Price Reversals - Here Are 2 Of The Best Ways To Trade Price Reversals

Trading price reversals is one of the most popular ways of trading the currency markets because you can potentially make a lot of money if you call them correctly, particularly on the longer time frames.

However a lot of traders rely on basic indicators to try and call the top or bottom of a market, and the fact is that you cannot just go short on a pair when one of the major indicators is indicating it is overbought (or go long when it is indicating it is oversold) and expect to make money.
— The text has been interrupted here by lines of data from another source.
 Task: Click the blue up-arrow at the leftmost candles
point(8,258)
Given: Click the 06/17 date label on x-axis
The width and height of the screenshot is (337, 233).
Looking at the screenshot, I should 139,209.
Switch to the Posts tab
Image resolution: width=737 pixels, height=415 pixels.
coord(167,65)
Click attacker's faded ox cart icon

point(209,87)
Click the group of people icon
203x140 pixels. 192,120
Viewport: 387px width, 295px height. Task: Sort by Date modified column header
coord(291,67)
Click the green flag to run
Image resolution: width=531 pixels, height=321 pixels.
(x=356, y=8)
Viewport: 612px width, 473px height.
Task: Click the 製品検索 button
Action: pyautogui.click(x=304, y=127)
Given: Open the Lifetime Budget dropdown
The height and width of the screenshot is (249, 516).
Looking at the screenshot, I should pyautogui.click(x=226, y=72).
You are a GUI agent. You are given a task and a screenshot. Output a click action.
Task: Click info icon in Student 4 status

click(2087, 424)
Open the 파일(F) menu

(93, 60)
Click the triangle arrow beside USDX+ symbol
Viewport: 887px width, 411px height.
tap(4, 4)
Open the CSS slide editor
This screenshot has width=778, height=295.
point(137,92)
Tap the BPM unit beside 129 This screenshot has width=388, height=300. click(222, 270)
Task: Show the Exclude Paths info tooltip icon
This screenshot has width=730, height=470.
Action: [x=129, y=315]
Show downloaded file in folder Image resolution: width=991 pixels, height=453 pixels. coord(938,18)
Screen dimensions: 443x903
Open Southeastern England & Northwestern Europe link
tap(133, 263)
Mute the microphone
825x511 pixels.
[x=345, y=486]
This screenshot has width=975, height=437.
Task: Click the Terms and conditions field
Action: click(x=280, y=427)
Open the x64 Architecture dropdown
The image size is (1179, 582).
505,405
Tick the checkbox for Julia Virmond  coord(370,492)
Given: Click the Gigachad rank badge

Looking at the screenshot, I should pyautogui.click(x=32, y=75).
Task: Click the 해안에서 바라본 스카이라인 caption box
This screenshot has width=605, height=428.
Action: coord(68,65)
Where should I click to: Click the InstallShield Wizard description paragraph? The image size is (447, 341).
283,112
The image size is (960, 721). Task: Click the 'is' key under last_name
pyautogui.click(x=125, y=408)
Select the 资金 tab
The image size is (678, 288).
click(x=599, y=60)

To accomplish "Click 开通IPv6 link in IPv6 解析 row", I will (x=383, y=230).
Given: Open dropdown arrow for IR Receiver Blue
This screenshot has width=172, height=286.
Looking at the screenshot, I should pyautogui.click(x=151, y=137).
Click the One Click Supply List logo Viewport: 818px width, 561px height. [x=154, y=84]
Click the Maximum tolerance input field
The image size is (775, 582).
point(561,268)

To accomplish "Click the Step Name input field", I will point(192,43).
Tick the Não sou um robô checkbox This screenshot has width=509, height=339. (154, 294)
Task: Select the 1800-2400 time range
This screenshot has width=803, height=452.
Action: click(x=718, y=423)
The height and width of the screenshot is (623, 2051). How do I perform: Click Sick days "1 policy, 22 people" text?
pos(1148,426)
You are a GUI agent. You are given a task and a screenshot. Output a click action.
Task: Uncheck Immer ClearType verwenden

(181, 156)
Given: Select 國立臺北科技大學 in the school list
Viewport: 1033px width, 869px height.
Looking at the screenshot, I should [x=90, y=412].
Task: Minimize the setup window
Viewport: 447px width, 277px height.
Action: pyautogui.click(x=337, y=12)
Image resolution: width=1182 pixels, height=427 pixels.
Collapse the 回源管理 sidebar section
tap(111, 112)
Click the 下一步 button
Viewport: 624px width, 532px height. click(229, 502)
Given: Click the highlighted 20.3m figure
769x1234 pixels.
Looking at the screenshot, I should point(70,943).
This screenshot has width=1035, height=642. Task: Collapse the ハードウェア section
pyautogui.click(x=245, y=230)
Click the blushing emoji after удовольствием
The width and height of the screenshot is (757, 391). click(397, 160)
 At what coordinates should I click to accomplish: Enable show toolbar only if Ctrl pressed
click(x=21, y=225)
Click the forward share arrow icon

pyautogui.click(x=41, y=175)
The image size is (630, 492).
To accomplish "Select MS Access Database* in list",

Unfortunately forex trading is not as easy as this, otherwise we would all be insanely wealthy.

There are, however, a lot more effective ways of trading price reversals, and the two things I like to look out for are as follows:
 
1. Pin Bar Reversals
 
I have been reading a lot about pin bar reversals in recent months (after learning about a forex trader who makes a full time living trading these simple candlestick patterns), and they do tend to work really well.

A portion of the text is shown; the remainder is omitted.